▶ _STATED EXERCISE_
Return every one of the entries below word for word, keeping each line as it appears.

>> begin DATA EXCERPTS

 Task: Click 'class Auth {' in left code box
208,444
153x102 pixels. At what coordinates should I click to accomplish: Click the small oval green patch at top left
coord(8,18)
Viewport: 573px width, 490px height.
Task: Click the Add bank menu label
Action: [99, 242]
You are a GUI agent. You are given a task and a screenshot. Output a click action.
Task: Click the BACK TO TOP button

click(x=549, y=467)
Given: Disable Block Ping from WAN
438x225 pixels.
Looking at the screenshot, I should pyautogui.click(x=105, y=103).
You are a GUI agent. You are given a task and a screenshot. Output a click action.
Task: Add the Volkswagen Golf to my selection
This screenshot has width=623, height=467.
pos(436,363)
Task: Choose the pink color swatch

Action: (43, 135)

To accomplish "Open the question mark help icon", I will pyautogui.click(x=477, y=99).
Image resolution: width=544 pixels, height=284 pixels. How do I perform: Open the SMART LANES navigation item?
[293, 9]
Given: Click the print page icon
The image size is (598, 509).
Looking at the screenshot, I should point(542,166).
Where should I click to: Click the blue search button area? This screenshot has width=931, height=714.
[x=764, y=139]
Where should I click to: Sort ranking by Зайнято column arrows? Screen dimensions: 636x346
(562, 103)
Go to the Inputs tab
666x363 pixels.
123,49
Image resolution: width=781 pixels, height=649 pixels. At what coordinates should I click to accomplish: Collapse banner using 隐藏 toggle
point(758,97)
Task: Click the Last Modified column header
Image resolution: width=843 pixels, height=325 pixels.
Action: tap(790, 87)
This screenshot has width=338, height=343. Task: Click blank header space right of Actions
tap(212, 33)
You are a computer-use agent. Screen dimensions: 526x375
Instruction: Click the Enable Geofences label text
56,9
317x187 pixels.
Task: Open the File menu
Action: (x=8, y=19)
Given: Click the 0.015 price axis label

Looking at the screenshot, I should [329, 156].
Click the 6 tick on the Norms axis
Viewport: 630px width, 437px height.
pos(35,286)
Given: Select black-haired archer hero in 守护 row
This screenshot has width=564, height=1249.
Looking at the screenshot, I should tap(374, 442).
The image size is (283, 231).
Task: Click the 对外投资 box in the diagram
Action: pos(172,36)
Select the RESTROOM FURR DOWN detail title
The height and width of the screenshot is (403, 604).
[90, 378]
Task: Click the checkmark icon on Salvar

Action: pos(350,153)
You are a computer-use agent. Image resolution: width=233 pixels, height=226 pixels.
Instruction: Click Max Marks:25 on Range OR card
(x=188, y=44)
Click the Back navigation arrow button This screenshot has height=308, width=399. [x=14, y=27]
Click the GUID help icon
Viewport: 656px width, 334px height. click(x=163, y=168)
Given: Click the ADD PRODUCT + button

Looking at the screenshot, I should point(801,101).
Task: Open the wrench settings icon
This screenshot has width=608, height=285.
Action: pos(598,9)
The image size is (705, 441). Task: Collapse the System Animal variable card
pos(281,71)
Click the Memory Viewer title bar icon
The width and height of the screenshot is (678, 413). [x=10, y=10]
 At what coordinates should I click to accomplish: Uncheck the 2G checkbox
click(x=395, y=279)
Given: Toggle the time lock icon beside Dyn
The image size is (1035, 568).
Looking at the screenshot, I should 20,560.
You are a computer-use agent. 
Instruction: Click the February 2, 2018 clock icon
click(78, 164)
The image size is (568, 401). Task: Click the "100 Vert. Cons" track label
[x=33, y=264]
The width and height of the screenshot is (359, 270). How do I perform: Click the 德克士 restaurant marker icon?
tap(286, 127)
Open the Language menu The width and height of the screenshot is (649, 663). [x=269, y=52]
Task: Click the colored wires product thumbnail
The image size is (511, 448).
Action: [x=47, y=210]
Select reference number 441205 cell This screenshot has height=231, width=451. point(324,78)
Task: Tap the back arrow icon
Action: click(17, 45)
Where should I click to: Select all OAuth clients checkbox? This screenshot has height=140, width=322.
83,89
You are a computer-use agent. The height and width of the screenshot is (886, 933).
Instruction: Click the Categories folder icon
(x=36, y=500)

>> end DATA EXCERPTS

▶ _RESPONSE TO THIS EXERCISE_
 Task: Click 'class Auth {' in left code box
208,444
153x102 pixels. At what coordinates should I click to accomplish: Click the small oval green patch at top left
coord(8,18)
Viewport: 573px width, 490px height.
Task: Click the Add bank menu label
Action: [99, 242]
You are a GUI agent. You are given a task and a screenshot. Output a click action.
Task: Click the BACK TO TOP button

click(x=549, y=467)
Given: Disable Block Ping from WAN
438x225 pixels.
Looking at the screenshot, I should pyautogui.click(x=105, y=103).
You are a GUI agent. You are given a task and a screenshot. Output a click action.
Task: Add the Volkswagen Golf to my selection
This screenshot has width=623, height=467.
pos(436,363)
Task: Choose the pink color swatch

Action: (43, 135)

To accomplish "Open the question mark help icon", I will pyautogui.click(x=477, y=99).
Image resolution: width=544 pixels, height=284 pixels. How do I perform: Open the SMART LANES navigation item?
[293, 9]
Given: Click the print page icon
The image size is (598, 509).
Looking at the screenshot, I should point(542,166).
Where should I click to: Click the blue search button area? This screenshot has width=931, height=714.
[x=764, y=139]
Where should I click to: Sort ranking by Зайнято column arrows? Screen dimensions: 636x346
(562, 103)
Go to the Inputs tab
666x363 pixels.
123,49
Image resolution: width=781 pixels, height=649 pixels. At what coordinates should I click to accomplish: Collapse banner using 隐藏 toggle
point(758,97)
Task: Click the Last Modified column header
Image resolution: width=843 pixels, height=325 pixels.
Action: tap(790, 87)
This screenshot has width=338, height=343. Task: Click blank header space right of Actions
tap(212, 33)
You are a computer-use agent. Screen dimensions: 526x375
Instruction: Click the Enable Geofences label text
56,9
317x187 pixels.
Task: Open the File menu
Action: (x=8, y=19)
Given: Click the 0.015 price axis label

Looking at the screenshot, I should [329, 156].
Click the 6 tick on the Norms axis
Viewport: 630px width, 437px height.
pos(35,286)
Given: Select black-haired archer hero in 守护 row
This screenshot has width=564, height=1249.
Looking at the screenshot, I should tap(374, 442).
The image size is (283, 231).
Task: Click the 对外投资 box in the diagram
Action: pos(172,36)
Select the RESTROOM FURR DOWN detail title
The height and width of the screenshot is (403, 604).
[90, 378]
Task: Click the checkmark icon on Salvar

Action: pos(350,153)
You are a computer-use agent. Image resolution: width=233 pixels, height=226 pixels.
Instruction: Click Max Marks:25 on Range OR card
(x=188, y=44)
Click the Back navigation arrow button This screenshot has height=308, width=399. [x=14, y=27]
Click the GUID help icon
Viewport: 656px width, 334px height. click(x=163, y=168)
Given: Click the ADD PRODUCT + button

Looking at the screenshot, I should point(801,101).
Task: Open the wrench settings icon
This screenshot has width=608, height=285.
Action: pos(598,9)
The image size is (705, 441). Task: Collapse the System Animal variable card
pos(281,71)
Click the Memory Viewer title bar icon
The width and height of the screenshot is (678, 413). [x=10, y=10]
 At what coordinates should I click to accomplish: Uncheck the 2G checkbox
click(x=395, y=279)
Given: Toggle the time lock icon beside Dyn
The image size is (1035, 568).
Looking at the screenshot, I should 20,560.
You are a computer-use agent. 
Instruction: Click the February 2, 2018 clock icon
click(78, 164)
The image size is (568, 401). Task: Click the "100 Vert. Cons" track label
[x=33, y=264]
The width and height of the screenshot is (359, 270). How do I perform: Click the 德克士 restaurant marker icon?
tap(286, 127)
Open the Language menu The width and height of the screenshot is (649, 663). [x=269, y=52]
Task: Click the colored wires product thumbnail
The image size is (511, 448).
Action: [x=47, y=210]
Select reference number 441205 cell This screenshot has height=231, width=451. point(324,78)
Task: Tap the back arrow icon
Action: click(17, 45)
Where should I click to: Select all OAuth clients checkbox? This screenshot has height=140, width=322.
83,89
You are a computer-use agent. The height and width of the screenshot is (886, 933).
Instruction: Click the Categories folder icon
(x=36, y=500)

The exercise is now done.